Category Archives: Human Rights

Twice the number dead in Jos as in Mumbai

By Ruth Gledhill, Timesonline

Horrific stories of ruthless killings on the streets of Jos in northern Nigeria are emerging. At least one church pastor was shot dead, along with three members of his household and an Augustinian monastery attacked, the abbot narrowly escaping death after a molotov cocktail was thrown into his room. The Church Times and The Economist have reports, with the latter reporting that mosques were also burned down. On Thursday I spoke to the Bishop of Jos, Dr Benjamin Kwashi. According to his eyewitness report, the violence was directed solely against Christians, with some Muslims shot by armed forces only when they broke curfew. Estimates vary, but it seems about 400 people might have been killed. While not lessening the horror of that atrocity, this is about twice the number killed in Mumbai.

Some pictures on the Jos diocesan website give an idea of the bleak conditions there now.

Dr Kwashi insisted the whole thing had been long in the planning and was not a spontaneous response to the elections, as is claimed.

‘I was woken up at about two in the morning last Friday morning. The roads coming into Jos and going out of Jos had been blocked by Muslim youths chanting Allahu Akbar. Other Muslim youths inside the town were by now burning churches and killing Christians. We have not had the exact figure of those killed.’

Those shot dead included the pastor of Cocin church in Nawarawa, along with three members of his household.

The Bishop said it was worse than similar riots in 2001, because then the attacks were with stones and knives and people could run away. This time, there was no running away. People who tried to flee were gunned down.

‘It seems to have a dimension that is beyond local,’ he said.

A number of those arrested were in military and police uniforms, he said, adding to his view that this was a carefully planned attack.
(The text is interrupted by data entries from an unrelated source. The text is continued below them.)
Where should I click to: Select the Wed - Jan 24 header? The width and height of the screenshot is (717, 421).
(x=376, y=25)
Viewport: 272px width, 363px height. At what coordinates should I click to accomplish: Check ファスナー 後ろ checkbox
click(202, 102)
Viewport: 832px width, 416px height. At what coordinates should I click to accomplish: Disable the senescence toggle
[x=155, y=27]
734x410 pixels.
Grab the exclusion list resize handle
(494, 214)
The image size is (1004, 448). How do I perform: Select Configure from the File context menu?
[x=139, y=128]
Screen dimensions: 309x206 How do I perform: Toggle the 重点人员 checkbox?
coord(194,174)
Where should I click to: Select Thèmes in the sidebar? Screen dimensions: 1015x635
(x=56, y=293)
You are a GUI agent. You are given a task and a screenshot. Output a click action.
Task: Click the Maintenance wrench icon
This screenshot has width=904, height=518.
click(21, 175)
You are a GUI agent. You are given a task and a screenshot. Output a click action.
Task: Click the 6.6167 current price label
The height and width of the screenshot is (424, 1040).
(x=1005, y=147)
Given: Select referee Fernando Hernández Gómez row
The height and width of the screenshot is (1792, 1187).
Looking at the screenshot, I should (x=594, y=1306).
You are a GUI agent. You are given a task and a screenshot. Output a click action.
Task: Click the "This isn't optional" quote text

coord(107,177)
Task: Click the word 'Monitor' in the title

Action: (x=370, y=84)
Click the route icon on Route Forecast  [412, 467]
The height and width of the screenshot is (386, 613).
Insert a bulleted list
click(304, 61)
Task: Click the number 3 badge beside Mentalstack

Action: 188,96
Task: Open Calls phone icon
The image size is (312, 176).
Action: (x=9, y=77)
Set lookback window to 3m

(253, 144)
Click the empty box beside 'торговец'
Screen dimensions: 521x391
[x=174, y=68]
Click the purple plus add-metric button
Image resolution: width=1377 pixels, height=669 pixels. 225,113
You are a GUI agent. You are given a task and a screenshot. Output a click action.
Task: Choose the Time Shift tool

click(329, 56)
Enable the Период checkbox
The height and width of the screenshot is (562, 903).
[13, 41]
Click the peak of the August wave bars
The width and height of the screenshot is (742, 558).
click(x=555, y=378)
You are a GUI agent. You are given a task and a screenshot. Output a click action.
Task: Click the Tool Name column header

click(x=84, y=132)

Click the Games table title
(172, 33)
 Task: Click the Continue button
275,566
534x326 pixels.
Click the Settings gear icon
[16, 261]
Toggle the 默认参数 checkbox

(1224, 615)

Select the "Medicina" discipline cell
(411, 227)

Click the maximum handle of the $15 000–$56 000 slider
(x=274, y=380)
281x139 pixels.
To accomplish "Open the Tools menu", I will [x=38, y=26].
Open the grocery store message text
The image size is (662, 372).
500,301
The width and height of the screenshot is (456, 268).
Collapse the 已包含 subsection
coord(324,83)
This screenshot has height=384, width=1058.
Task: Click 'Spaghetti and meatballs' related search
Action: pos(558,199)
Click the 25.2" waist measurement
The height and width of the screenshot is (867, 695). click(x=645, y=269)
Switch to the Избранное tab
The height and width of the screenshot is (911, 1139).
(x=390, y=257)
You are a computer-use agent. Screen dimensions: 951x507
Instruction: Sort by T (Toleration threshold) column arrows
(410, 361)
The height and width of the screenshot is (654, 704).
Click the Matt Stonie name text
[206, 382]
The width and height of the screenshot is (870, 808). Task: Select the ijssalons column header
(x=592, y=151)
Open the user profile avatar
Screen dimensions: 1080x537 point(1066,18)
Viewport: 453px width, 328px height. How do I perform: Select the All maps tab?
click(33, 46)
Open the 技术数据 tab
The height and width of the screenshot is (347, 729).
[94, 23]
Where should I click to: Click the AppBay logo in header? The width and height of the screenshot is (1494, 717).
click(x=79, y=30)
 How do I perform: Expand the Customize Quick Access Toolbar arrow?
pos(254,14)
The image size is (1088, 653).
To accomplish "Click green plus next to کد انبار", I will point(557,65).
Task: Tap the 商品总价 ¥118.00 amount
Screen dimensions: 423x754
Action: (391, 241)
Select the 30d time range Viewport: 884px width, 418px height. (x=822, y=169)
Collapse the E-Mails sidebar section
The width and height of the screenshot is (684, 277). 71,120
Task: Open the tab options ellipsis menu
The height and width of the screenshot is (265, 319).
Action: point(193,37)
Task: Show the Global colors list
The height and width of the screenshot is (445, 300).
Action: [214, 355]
Some of those arrested are said to be ‘aliens’, he said, although no-one seems to know for sure from which country.

A woman friend of the bishops had three young men living in her home on ‘national service’, Nigeria’s tradition of a duty of public service peformed by all students as they leave university. They were shot and their bodies set fire to in her house.

The Bishop said the killing has stopped but the way some of it has been reported, implying it was Christian riots against Muslims, meant that tensions are still running high.

One unfortunate thing that seems to have happened, he said, is that in the middle of the riots the Government imposed a curfew for 5pm instructing troops to ‘fire at view’. Some Muslim youths who went out after 5pm were subsequently shot and killed, and the church was blamed for this.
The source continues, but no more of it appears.